Los mercados tienen razones que los gobiernos desconocen. Por eso, habitualmente se ven tentados a hacer gala del poder, como para meter mano y pretendiendo alterar lo que ven de negativo para sus intereses políticos. Pero es que cuando se quiere intervenir para eliminar lo que consideran malo, es posible que arrasen con buena parte de lo bueno. Es el verdadero peligro de forzar los planos y las tendencias, haciendo que éstas se avengan a los deseos: antes que tomar las previsiones para amortiguar los golpes naturales, de los ciclos y los mercados. Como el poder alcanza durante cierto lapso, no para evitar o corregir, sino para tener «pisados» los efectos contrarios, esto termina por entusiasmar y haciendo caer en la falsa creencia de que todo puede ser dominado a voluntad. Fijarles rangos de utilidad a las empresas, desconocer los costos y sus componentes en movimiento, presionar para contener el precio final. Cuando ciertos primeros efectos surgen claros, como es la falta de nuevas inversiones, tienden a suponer que son actitudes corporativas, o conspirativas lo que es mucho más delicado de exponer y, además, cuando no se la puede demostrary que se atenta contra la «gobernabilidad», si algunos sectores atraviesan la línea de tiza marcada en el piso.

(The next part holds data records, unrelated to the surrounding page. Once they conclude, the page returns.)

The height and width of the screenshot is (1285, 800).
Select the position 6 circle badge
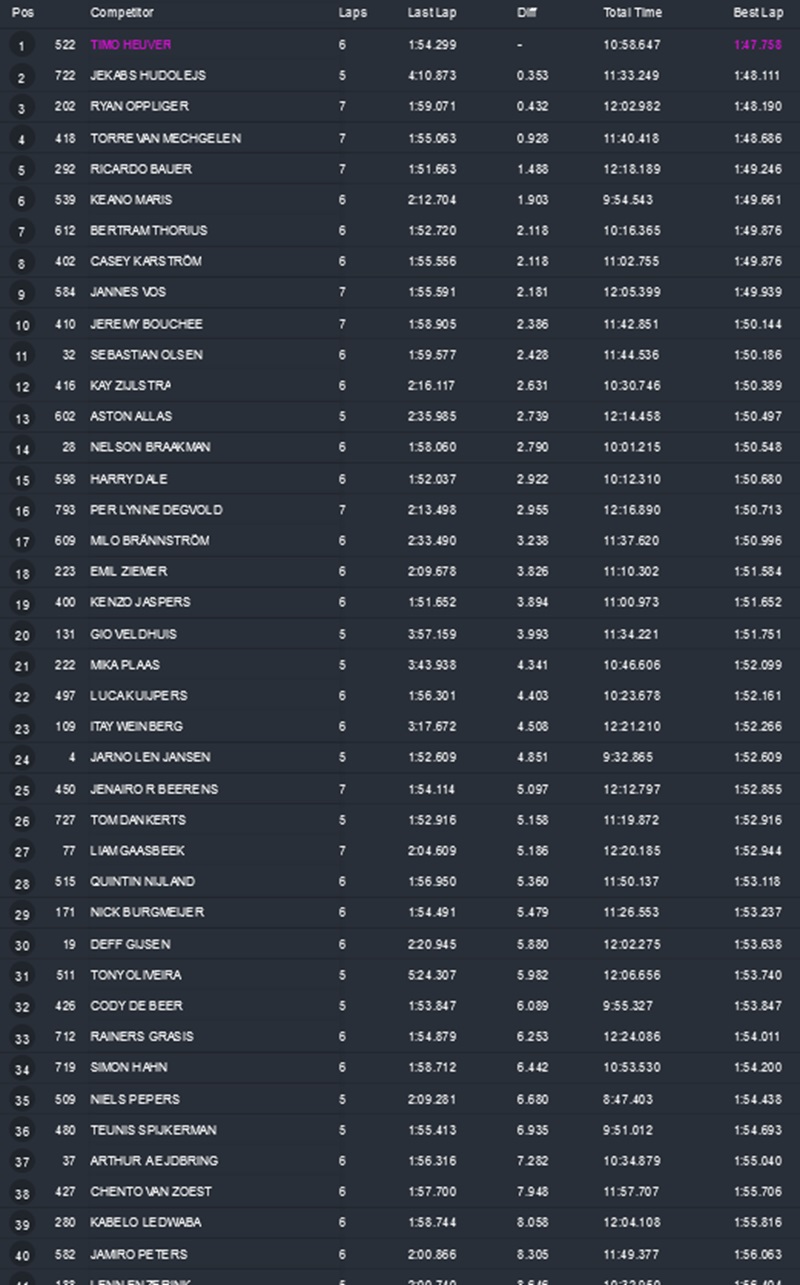tap(22, 201)
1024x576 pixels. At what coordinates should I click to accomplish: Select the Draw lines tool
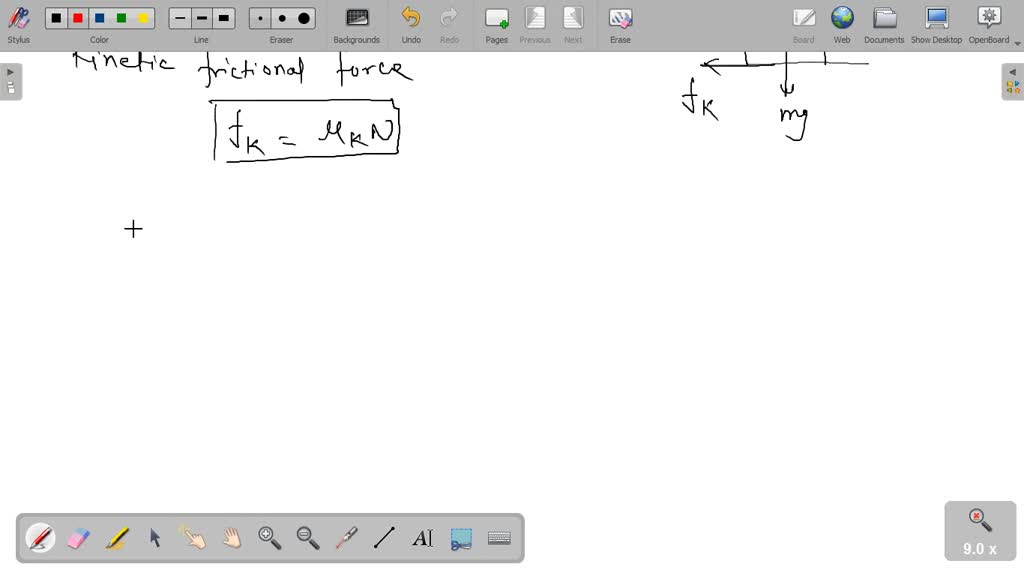(384, 538)
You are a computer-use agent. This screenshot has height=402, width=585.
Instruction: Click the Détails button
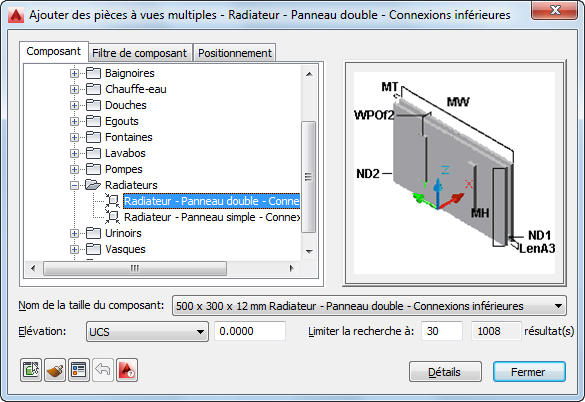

El caso de los servicios, de la energía, de la dramática caída de reservas, termina por condenar a un círculo donde todos pierden, salvo los grupos que acarician la idea de renacionalizar por vía de la impiadosa muestra del poder. El circo que se arma, en torno de las rondas para renegociar contratos, el modo en que se los deja en suspenso sin más explicación que la voluntad poética. Las acusaciones permanentes a los grupos empresarios, cuando no la aplicación de severas multas, ya han dado resultado en algún sector: donde los titulares salieron huyendo.

Tener todo «pisoteado», para amordazar al índice inflacionario, comenzará a hacer grietas en cualquier momento. Es una utopía pensar en inversiones y aumentos de producción, cuando los márgenes sólo se acotan. Y las diferencias naturales entre sectores más, o menos, expuestos a los insumos que crecen de precio hacen que una regla universal sea impensable: a unos les va muy ajustada; a otros, demasiado holgada. Sería como procurar la fórmula de la felicidad completa.

Hacer pagar impuestos por rentas nominales, inflacionarias, mientras se mueven los bonos oficiales indexados por tal mecanismo, suena también a burla. O a una bravuconada sin explicación sensata, solamente atada a que los que mandan lo ordenan. Los mercados darán rodeo, esperarán esas primeras grietas y saldrán a buscar su nivel, tan fácil como el agua. Será el momento de la historia, de la caza de brujas (y de lo que pueda derivar de ello.)